[Source data]:
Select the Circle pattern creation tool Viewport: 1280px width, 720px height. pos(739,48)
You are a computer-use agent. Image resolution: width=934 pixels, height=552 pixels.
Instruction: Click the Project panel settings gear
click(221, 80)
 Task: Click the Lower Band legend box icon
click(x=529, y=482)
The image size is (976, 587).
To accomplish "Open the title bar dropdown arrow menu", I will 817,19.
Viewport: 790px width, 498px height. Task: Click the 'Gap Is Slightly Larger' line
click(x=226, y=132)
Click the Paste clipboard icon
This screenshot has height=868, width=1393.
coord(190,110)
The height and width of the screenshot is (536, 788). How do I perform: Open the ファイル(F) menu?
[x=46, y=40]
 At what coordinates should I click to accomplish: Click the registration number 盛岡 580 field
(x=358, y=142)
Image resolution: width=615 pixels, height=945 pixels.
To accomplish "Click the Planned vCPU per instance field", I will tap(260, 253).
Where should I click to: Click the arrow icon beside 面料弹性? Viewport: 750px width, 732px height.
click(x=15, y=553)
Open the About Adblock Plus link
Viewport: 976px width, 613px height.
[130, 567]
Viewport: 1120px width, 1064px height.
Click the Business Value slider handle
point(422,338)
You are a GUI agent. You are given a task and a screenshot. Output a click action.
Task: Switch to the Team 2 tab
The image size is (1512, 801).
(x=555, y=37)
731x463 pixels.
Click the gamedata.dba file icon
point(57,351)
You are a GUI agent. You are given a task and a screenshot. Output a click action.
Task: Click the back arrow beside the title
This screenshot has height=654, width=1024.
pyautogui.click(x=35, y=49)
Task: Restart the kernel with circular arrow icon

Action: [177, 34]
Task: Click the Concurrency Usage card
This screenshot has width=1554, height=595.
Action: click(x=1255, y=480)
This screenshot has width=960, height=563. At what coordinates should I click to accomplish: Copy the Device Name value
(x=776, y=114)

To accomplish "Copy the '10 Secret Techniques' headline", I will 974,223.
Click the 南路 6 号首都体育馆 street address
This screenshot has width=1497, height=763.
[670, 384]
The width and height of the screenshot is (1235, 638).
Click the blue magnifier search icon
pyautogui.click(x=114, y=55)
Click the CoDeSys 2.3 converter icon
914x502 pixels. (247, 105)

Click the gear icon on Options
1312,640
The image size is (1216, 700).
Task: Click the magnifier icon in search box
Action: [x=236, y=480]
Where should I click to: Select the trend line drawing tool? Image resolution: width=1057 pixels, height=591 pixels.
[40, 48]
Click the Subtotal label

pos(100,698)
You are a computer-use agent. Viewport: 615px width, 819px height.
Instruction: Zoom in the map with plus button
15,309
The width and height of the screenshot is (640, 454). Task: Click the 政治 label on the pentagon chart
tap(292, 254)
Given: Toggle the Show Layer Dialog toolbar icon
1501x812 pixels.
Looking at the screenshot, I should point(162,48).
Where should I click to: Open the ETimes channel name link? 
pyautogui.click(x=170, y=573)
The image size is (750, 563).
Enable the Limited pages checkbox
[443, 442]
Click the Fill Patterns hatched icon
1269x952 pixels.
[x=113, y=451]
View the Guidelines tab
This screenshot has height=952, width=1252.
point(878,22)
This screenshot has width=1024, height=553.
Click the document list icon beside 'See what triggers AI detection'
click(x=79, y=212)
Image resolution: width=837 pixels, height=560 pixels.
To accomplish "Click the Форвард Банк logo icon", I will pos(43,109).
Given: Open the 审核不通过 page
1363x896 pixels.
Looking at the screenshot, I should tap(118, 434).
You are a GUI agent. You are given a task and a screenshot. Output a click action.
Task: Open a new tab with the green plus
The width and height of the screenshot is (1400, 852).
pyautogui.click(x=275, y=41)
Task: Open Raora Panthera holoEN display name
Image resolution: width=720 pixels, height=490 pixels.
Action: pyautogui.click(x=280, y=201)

[The problem]:
Reproduce every one of the items above without any changes.

[Answer for this exercise]:
Select the Circle pattern creation tool Viewport: 1280px width, 720px height. pos(739,48)
You are a computer-use agent. Image resolution: width=934 pixels, height=552 pixels.
Instruction: Click the Project panel settings gear
click(221, 80)
 Task: Click the Lower Band legend box icon
click(x=529, y=482)
The image size is (976, 587).
To accomplish "Open the title bar dropdown arrow menu", I will 817,19.
Viewport: 790px width, 498px height. Task: Click the 'Gap Is Slightly Larger' line
click(x=226, y=132)
Click the Paste clipboard icon
This screenshot has height=868, width=1393.
coord(190,110)
The height and width of the screenshot is (536, 788). How do I perform: Open the ファイル(F) menu?
[x=46, y=40]
 At what coordinates should I click to accomplish: Click the registration number 盛岡 580 field
(x=358, y=142)
Image resolution: width=615 pixels, height=945 pixels.
To accomplish "Click the Planned vCPU per instance field", I will tap(260, 253).
Where should I click to: Click the arrow icon beside 面料弹性? Viewport: 750px width, 732px height.
click(x=15, y=553)
Open the About Adblock Plus link
Viewport: 976px width, 613px height.
[130, 567]
Viewport: 1120px width, 1064px height.
Click the Business Value slider handle
point(422,338)
You are a GUI agent. You are given a task and a screenshot. Output a click action.
Task: Switch to the Team 2 tab
The image size is (1512, 801).
(x=555, y=37)
731x463 pixels.
Click the gamedata.dba file icon
point(57,351)
You are a GUI agent. You are given a task and a screenshot. Output a click action.
Task: Click the back arrow beside the title
This screenshot has height=654, width=1024.
pyautogui.click(x=35, y=49)
Task: Restart the kernel with circular arrow icon

Action: [177, 34]
Task: Click the Concurrency Usage card
This screenshot has width=1554, height=595.
Action: click(x=1255, y=480)
This screenshot has width=960, height=563. At what coordinates should I click to accomplish: Copy the Device Name value
(x=776, y=114)

To accomplish "Copy the '10 Secret Techniques' headline", I will 974,223.
Click the 南路 6 号首都体育馆 street address
This screenshot has width=1497, height=763.
[670, 384]
The width and height of the screenshot is (1235, 638).
Click the blue magnifier search icon
pyautogui.click(x=114, y=55)
Click the CoDeSys 2.3 converter icon
914x502 pixels. (247, 105)

Click the gear icon on Options
1312,640
The image size is (1216, 700).
Task: Click the magnifier icon in search box
Action: [x=236, y=480]
Where should I click to: Select the trend line drawing tool? Image resolution: width=1057 pixels, height=591 pixels.
[40, 48]
Click the Subtotal label

pos(100,698)
You are a computer-use agent. Viewport: 615px width, 819px height.
Instruction: Zoom in the map with plus button
15,309
The width and height of the screenshot is (640, 454). Task: Click the 政治 label on the pentagon chart
tap(292, 254)
Given: Toggle the Show Layer Dialog toolbar icon
1501x812 pixels.
Looking at the screenshot, I should point(162,48).
Where should I click to: Open the ETimes channel name link? 
pyautogui.click(x=170, y=573)
The image size is (750, 563).
Enable the Limited pages checkbox
[443, 442]
Click the Fill Patterns hatched icon
1269x952 pixels.
[x=113, y=451]
View the Guidelines tab
This screenshot has height=952, width=1252.
point(878,22)
This screenshot has width=1024, height=553.
Click the document list icon beside 'See what triggers AI detection'
click(x=79, y=212)
Image resolution: width=837 pixels, height=560 pixels.
To accomplish "Click the Форвард Банк logo icon", I will pos(43,109).
Given: Open the 审核不通过 page
1363x896 pixels.
Looking at the screenshot, I should tap(118, 434).
You are a GUI agent. You are given a task and a screenshot. Output a click action.
Task: Open a new tab with the green plus
The width and height of the screenshot is (1400, 852).
pyautogui.click(x=275, y=41)
Task: Open Raora Panthera holoEN display name
Image resolution: width=720 pixels, height=490 pixels.
Action: pyautogui.click(x=280, y=201)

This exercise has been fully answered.